I second that what eatingcroutons has said. Making it personal is definitely a good idea. You can always mention the "aromantic" label later, if you feel like it.

Also, one thing I advice is that you first do some soul-searching, if you haven't already. I.e. try to really understand yourself and think deep about your true feelings, your true inner self. And if there's still a part inside you that you don't seem to have really figured out, try to figure it out. It's a lot better to come out if you are certain about yourself and your feelings. It's also good for your self-confidence and it helps you to answer question. If you are still unsure, continue reading on about sexual and romantic orientation ... or ask the forum again. :D If you have happy feelings when you think about your orientation, then you probably got it right! :D

Don't talk about your orientation as if it were a confession, because there is nothing to be ashamed of. Talk instead about how you feel about it, what it's like.

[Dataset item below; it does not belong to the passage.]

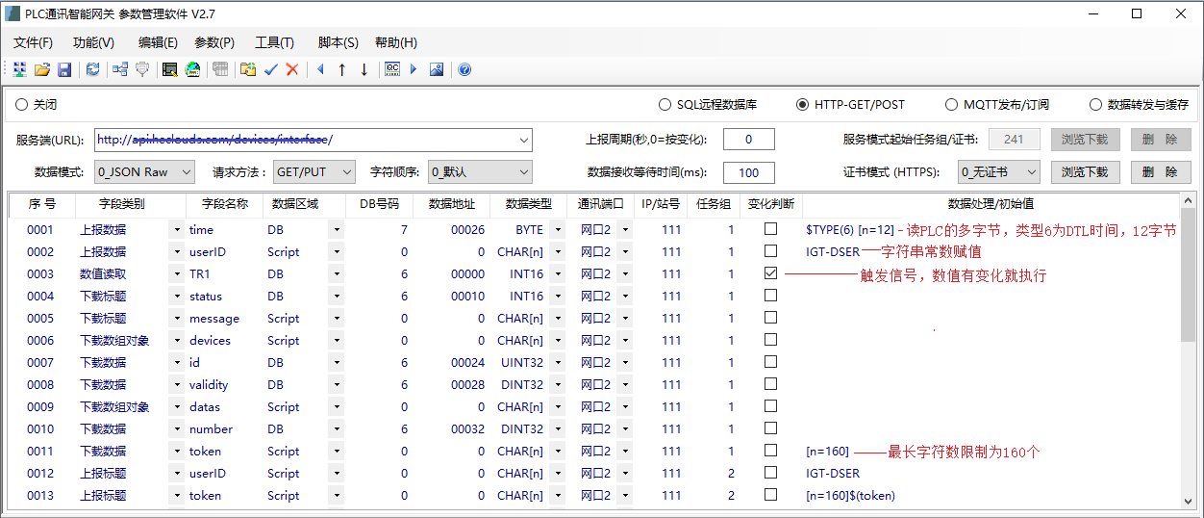This screenshot has width=1204, height=518.
Task: Open the 工具(T) menu
Action: tap(274, 42)
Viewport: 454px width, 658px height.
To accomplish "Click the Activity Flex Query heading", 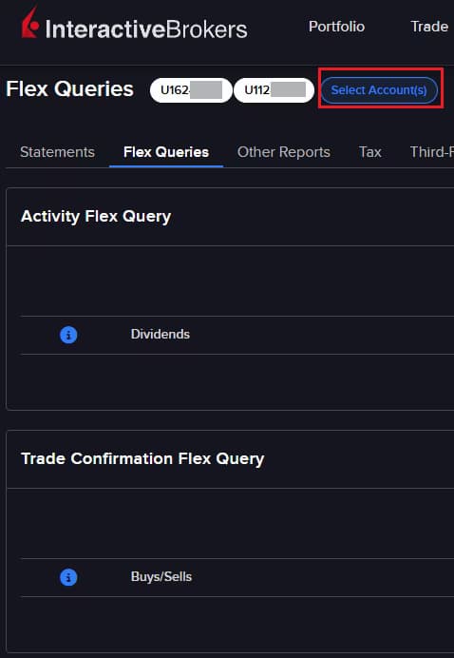I will [96, 217].
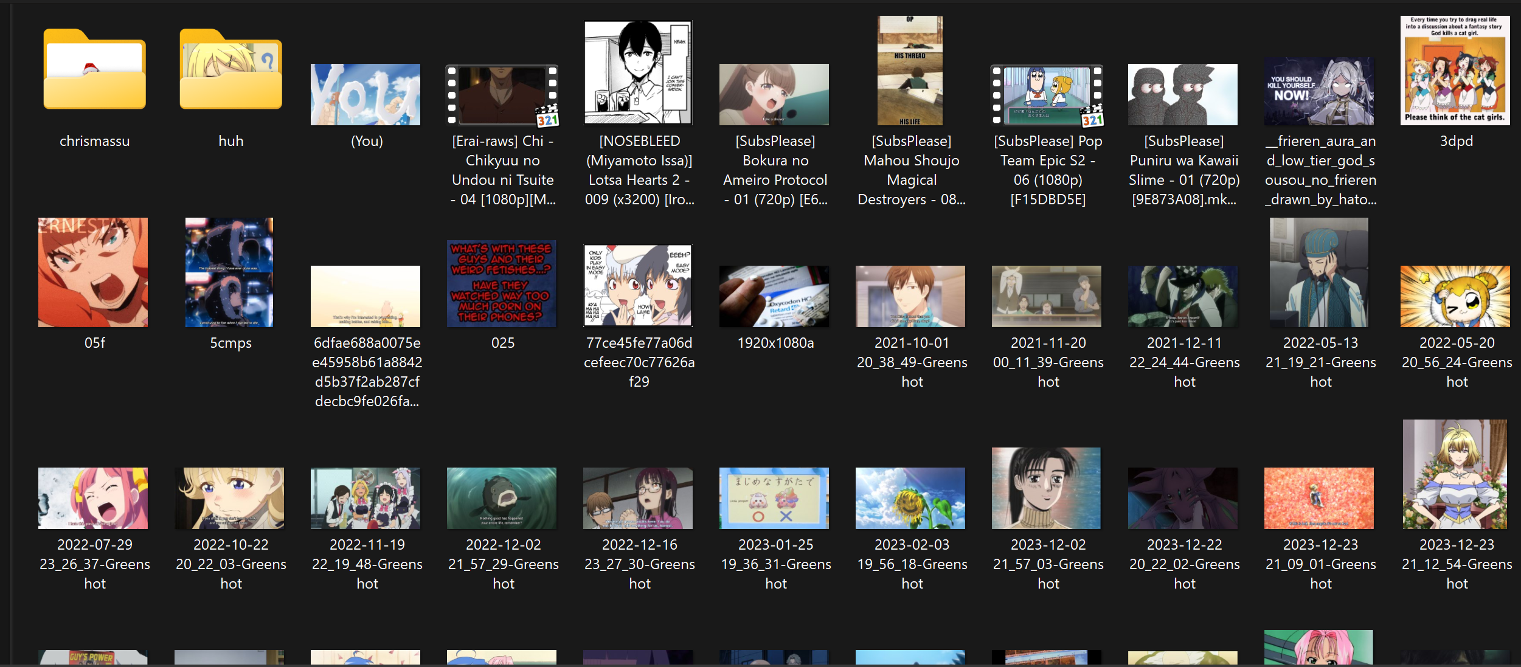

That having said, a good friend should always accept you for who you are, even if you are still in a confused/questioning state, nervous. A good friend should be on your side when you have emotional difficulties, otherwise they're not really a good friend. They should also accept you if you later figure out a new aspect of your orientation. The sexual and romantic orientations are something very deep about one's life, it's something innate.

If you fear rejection, think about what you could potentially lose: Well, in your case, you would lose a bigoted false friend (if they really rejected you only cuz your orientation). Well, it's better that way anyway.